Ces dernières années, la création d'organismes chargés de
prévenir et réguler les conflits armés s'est ainsi faite dans l'optique
d'entraver les forces étatiques, considérées plus ou moins ouvertement comme
des entités suspectes[4]. La résolution pacifique
des crises, le désarmement progressif et le droit international humanitaire
sont devenus les valeurs cardinales du prêt à penser stratégique. Quant aux
conflits armés contemporains, rares sont ceux qui daignent les étudier de
front, cerner leurs tendances marquantes et imaginer leur évolution, puisqu'ils
sont immanquablement appelés à disparaître.

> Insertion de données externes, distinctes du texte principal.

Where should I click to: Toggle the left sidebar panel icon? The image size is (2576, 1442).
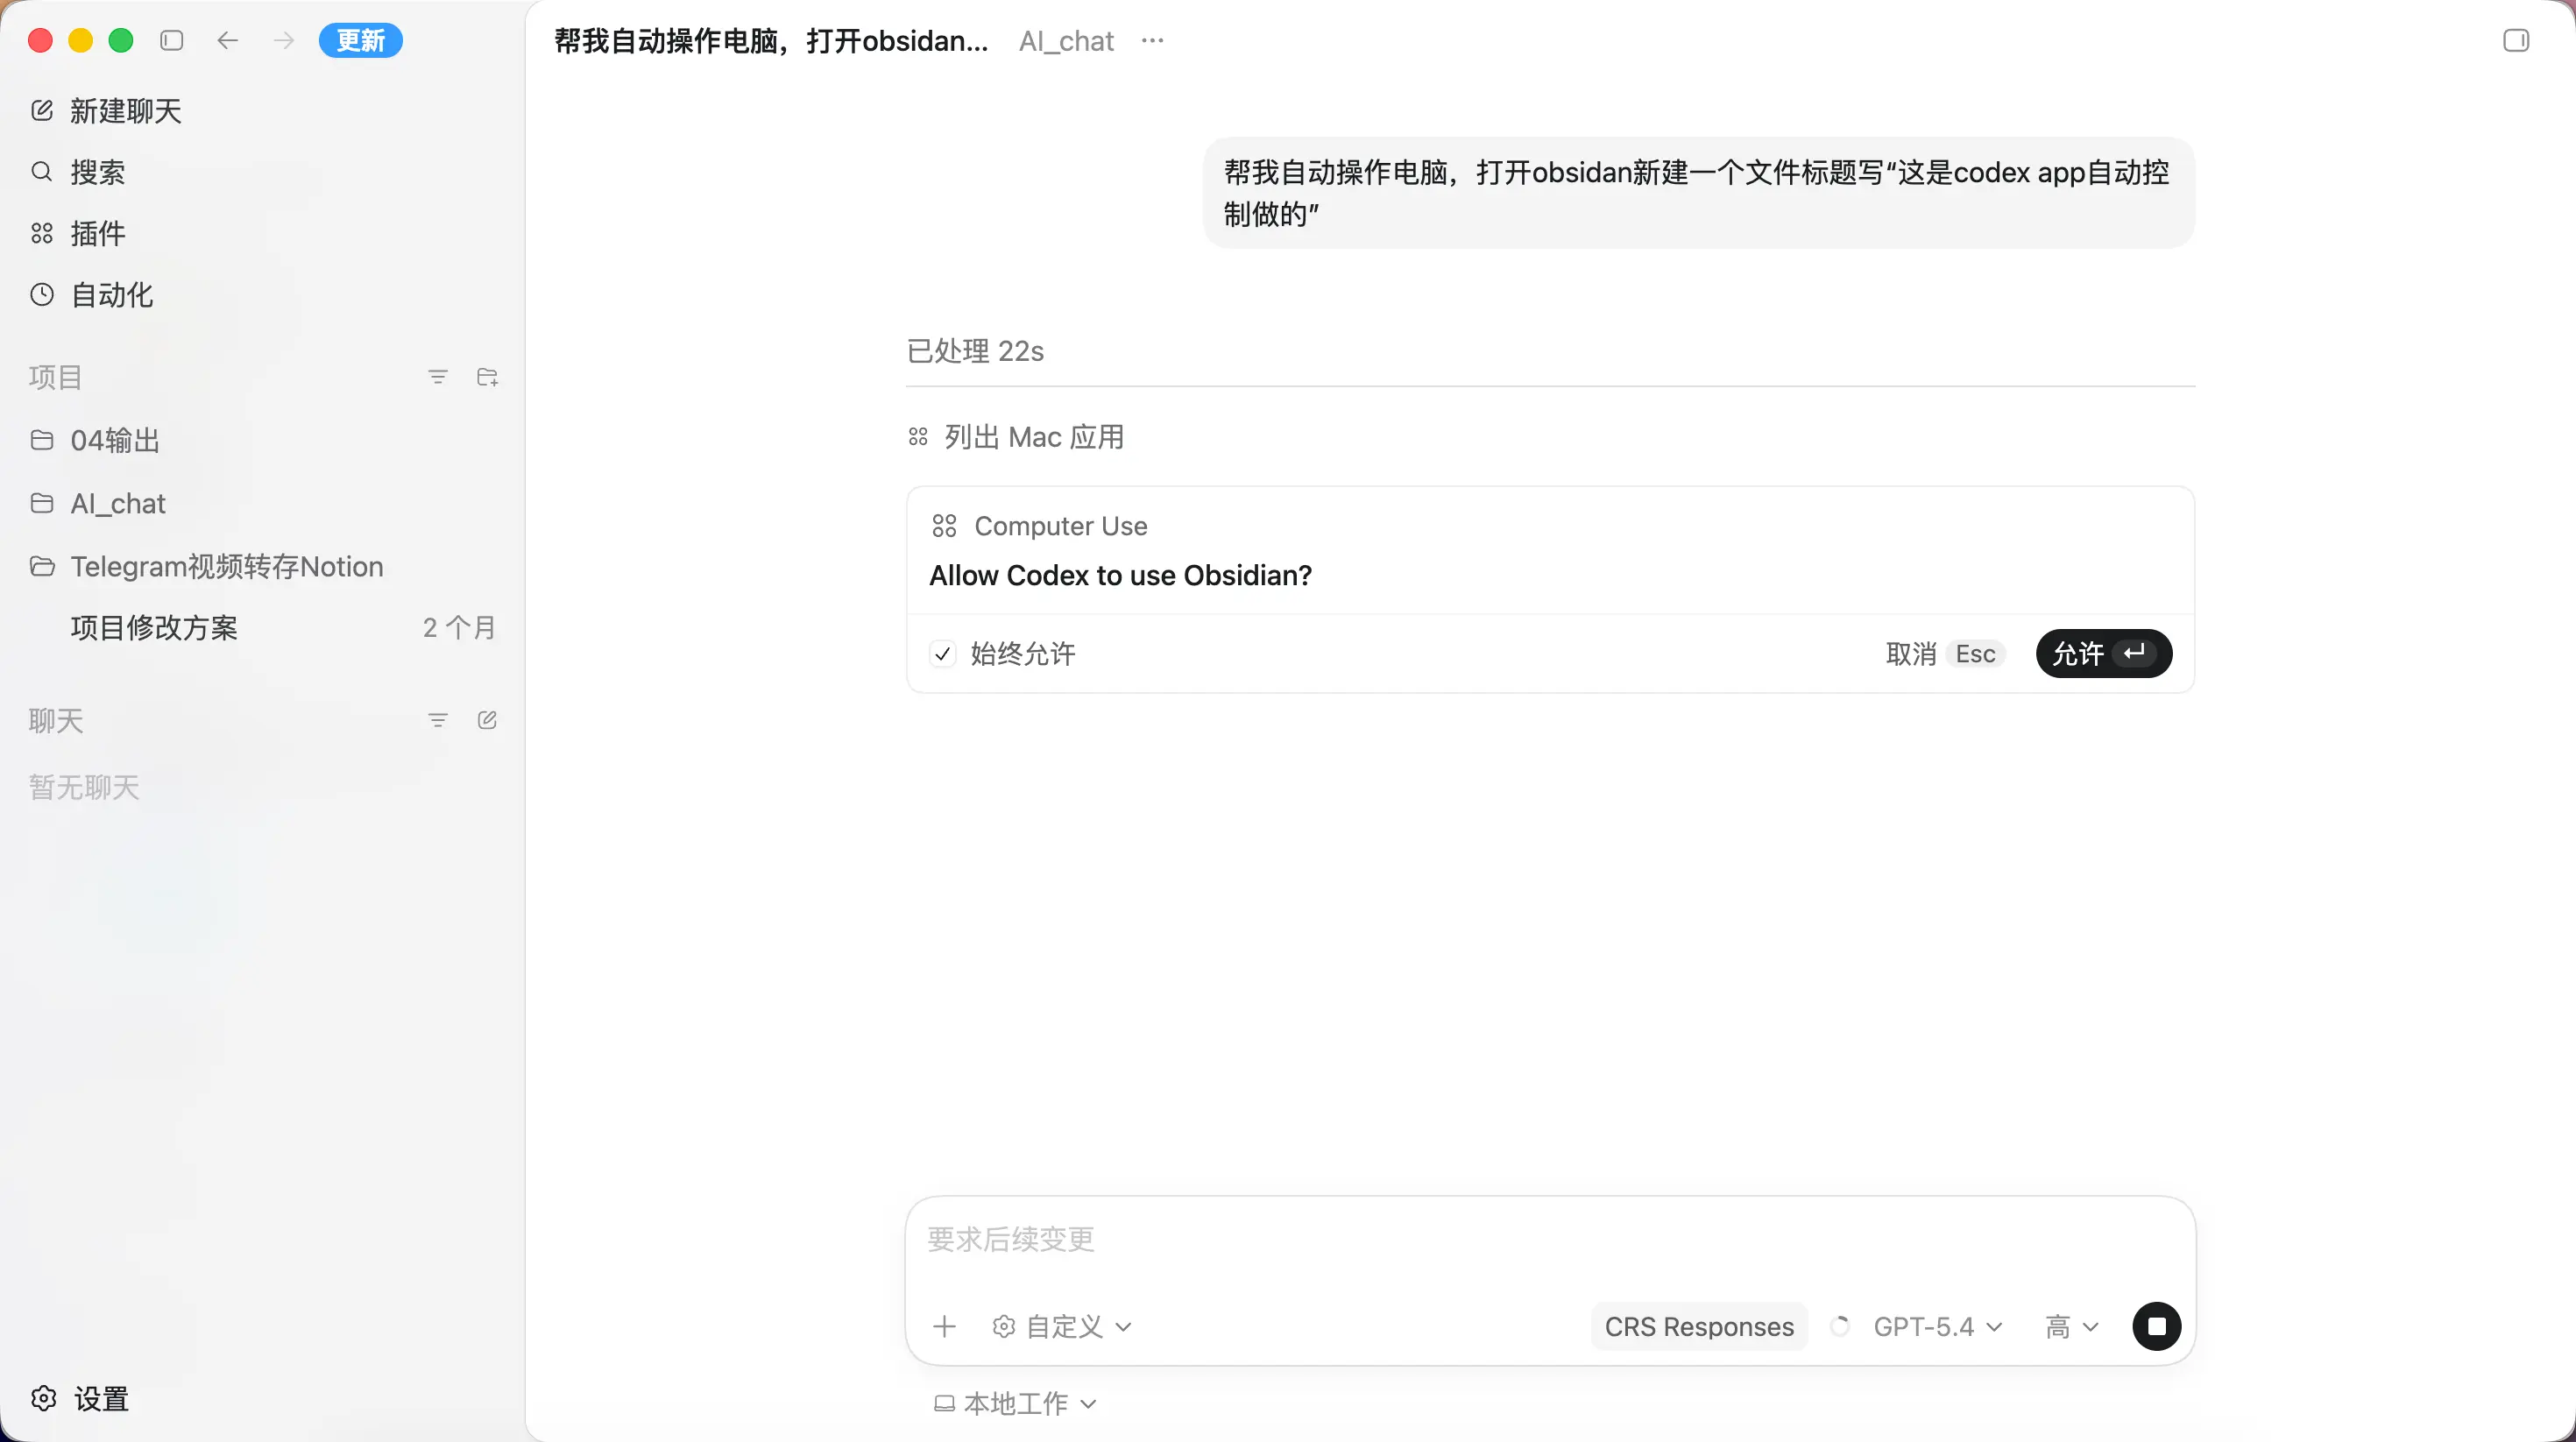pos(172,40)
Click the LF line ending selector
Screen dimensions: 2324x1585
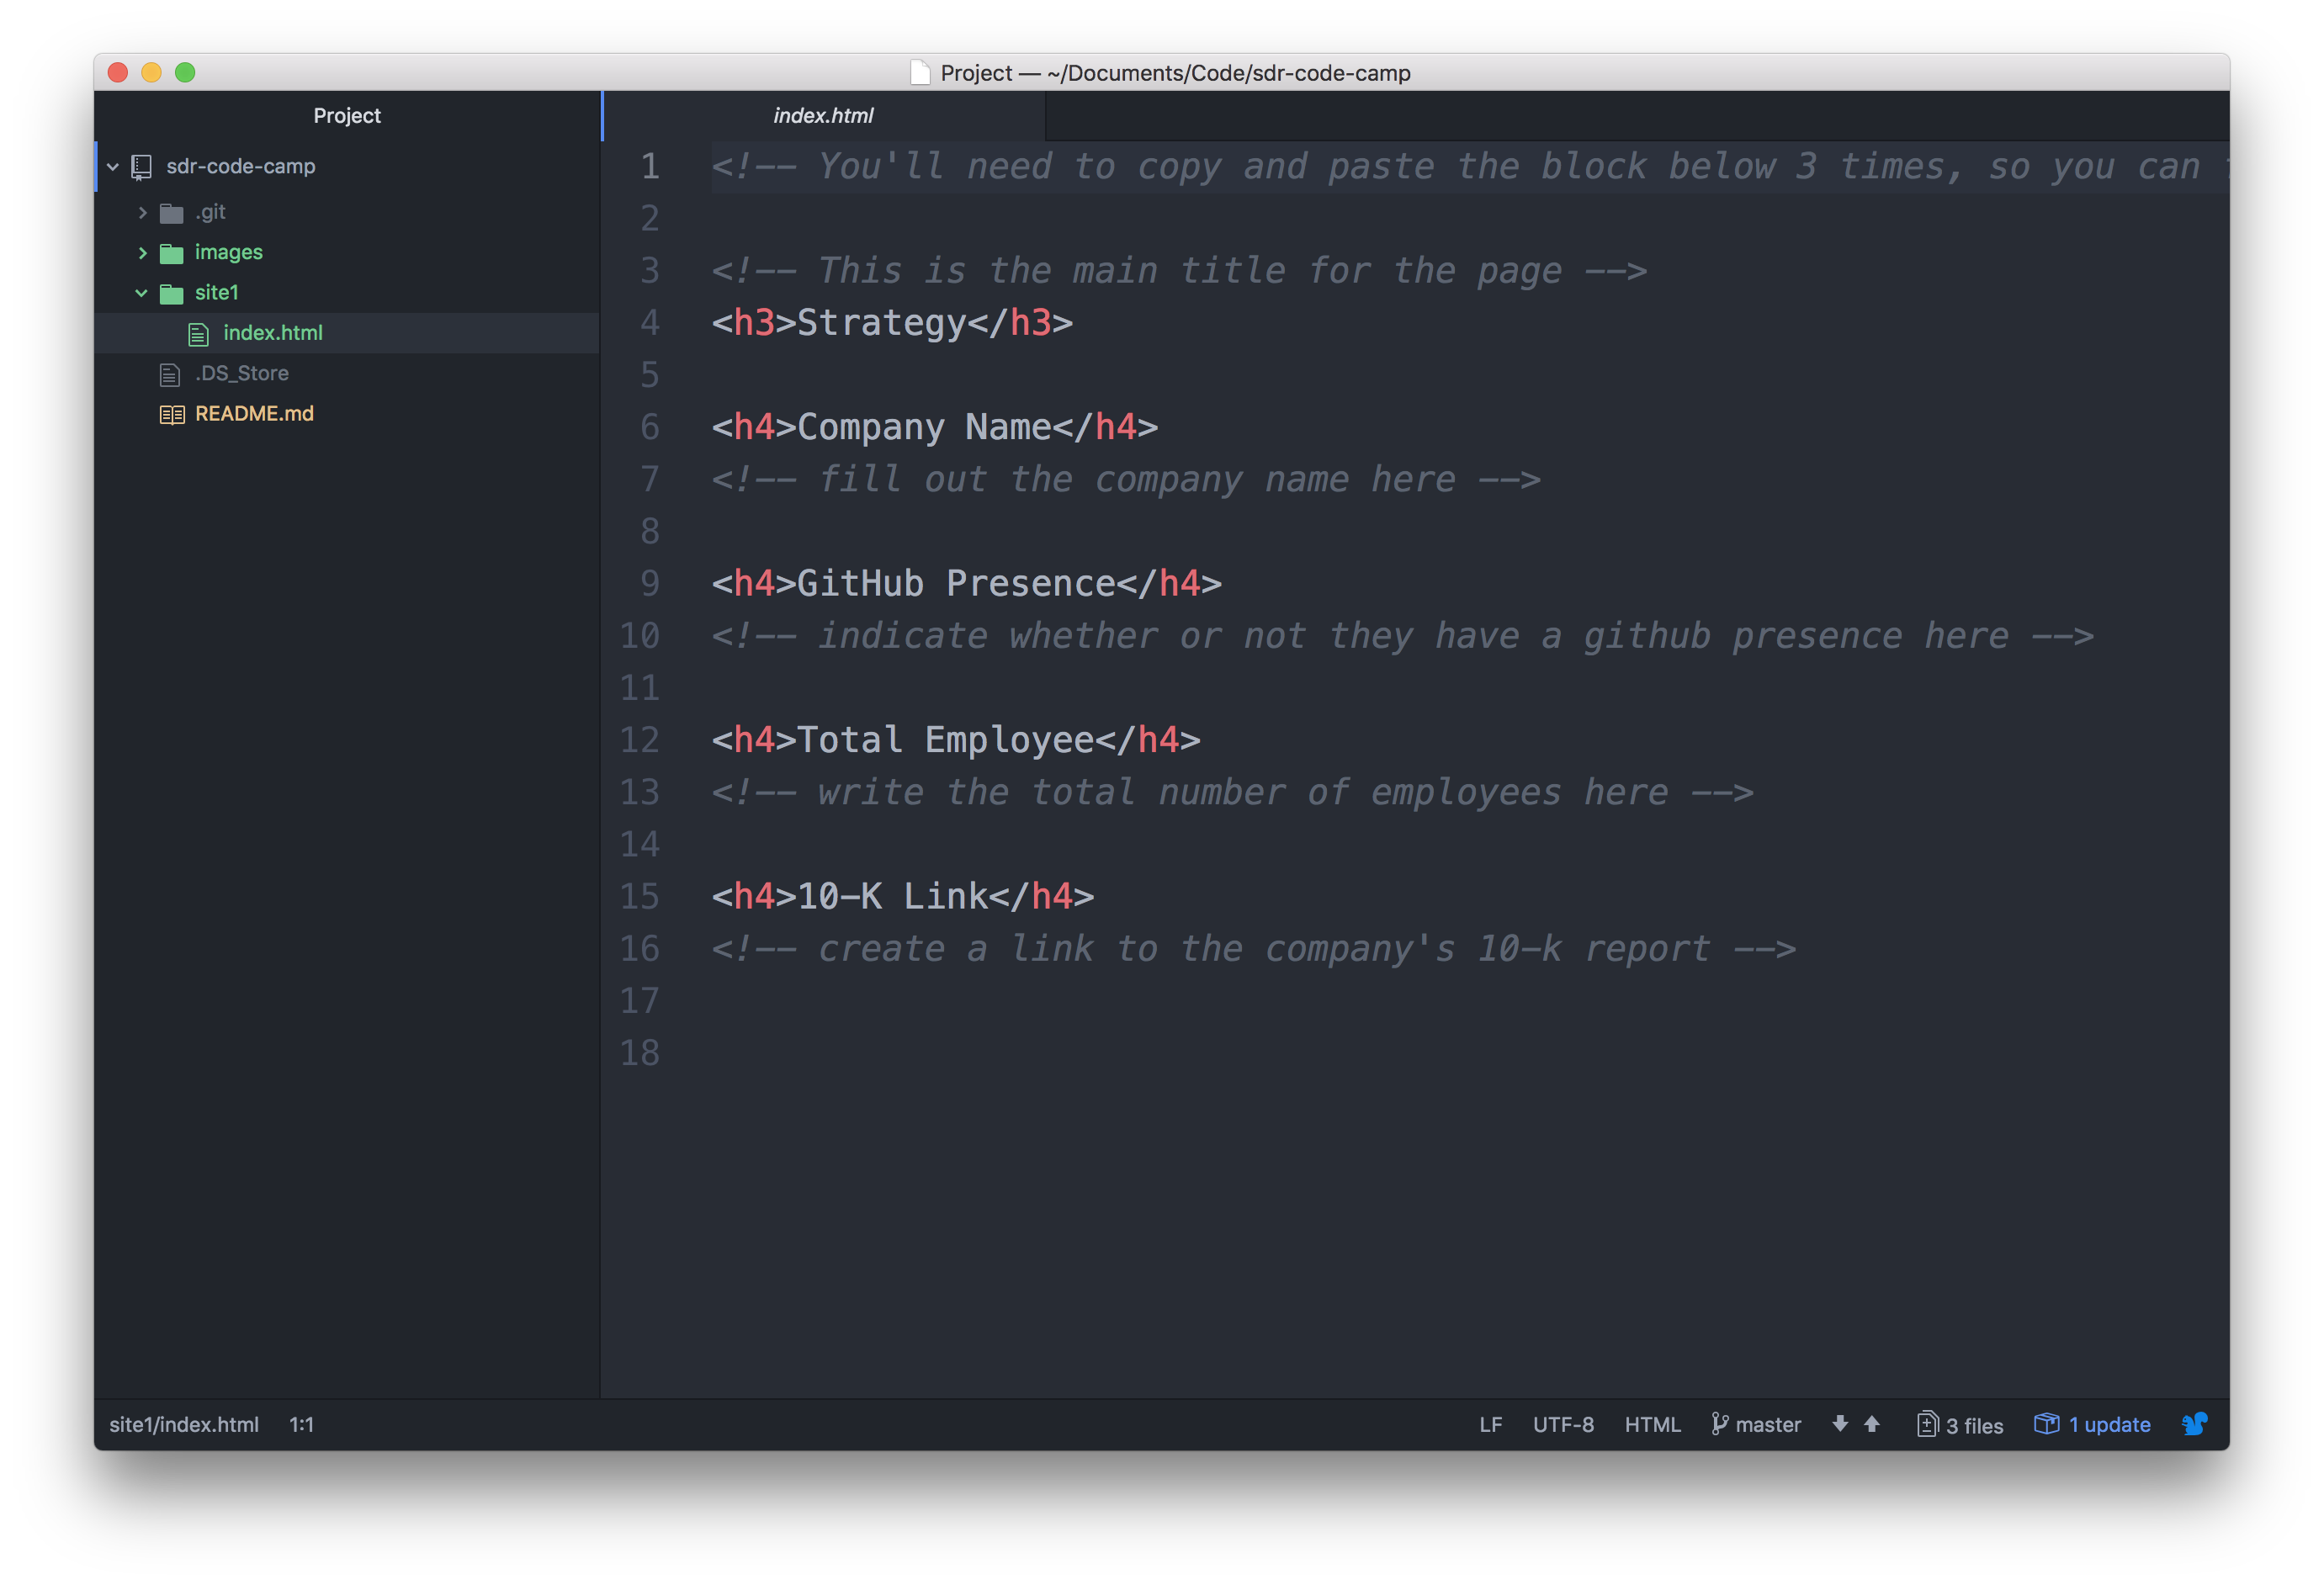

Les alertes des services de
renseignements et les analyses des forces de sécurité sont assimilées aux
réflexes de corporations obsolètes. Pour l'essentiel, on nie la guerre au lieu
de la prévenir.
Mais aucune charte n'empêchera les conflits armés futurs
d'être principalement mus par le contrôle des ressources, la circulation des
idées et l'affirmation des identités. La disproportion entre la croissance
démographique et la distribution de richesses[5] imposera des guerres
endémiques menées par des jeunes hommes désœuvrés[6], alors que la quantité
limitée de ressources cruciales[7] sera une entrave
insupportable au développement[8]. Les technologies de
l'information vont faire déferler sur le monde entier les idées occidentales
les plus disruptives, comme l'égalité des sexes, l'individualisme libéral et
l'hédonisme consumériste, et ainsi générer dans les collectivités incapables de
les tolérer une violence inspirée par le fondamentalisme idéologique et
religieux[9]. La globalisation des
causes due à l'interdépendance et le morcellement des sociétés par le
multiculturalisme amèneront des mouvances transnationales et locales à
combattre les identités nationales et le pouvoir qui en tire sa légitimité.
La violence fera toujours partie des modes opératoires choisis
pour obtenir un avantage et renforcer une position au niveau stratégique,
politique, économique et médiatique, en fonction d'un projet axé délibérément
sur la coercition - qu'il s'agisse d'imposition de la paix, de dissuasion
armée, de chantage moral, de criminalité organisée ou de terrorisme. Elle sera
également utilisée par des chefs démagogiques capables de transfigurer le
ressentiment et l'insatisfaction de leur entourage, d'une faction ou d'une
nation, en désignant un ennemi à combattre ou un bouc émissaire à punir, et en
déclenchant un processus où l'application de la violence peut devenir un mode
de vie. Elle sera enfin l'expression usuelle de réactions populaires et
grégaires, déclenchées spontanément par l'injustice, l'illégitimité et l'irrespect,
mais aussi fondées sur la peur, la haine ou l'envie.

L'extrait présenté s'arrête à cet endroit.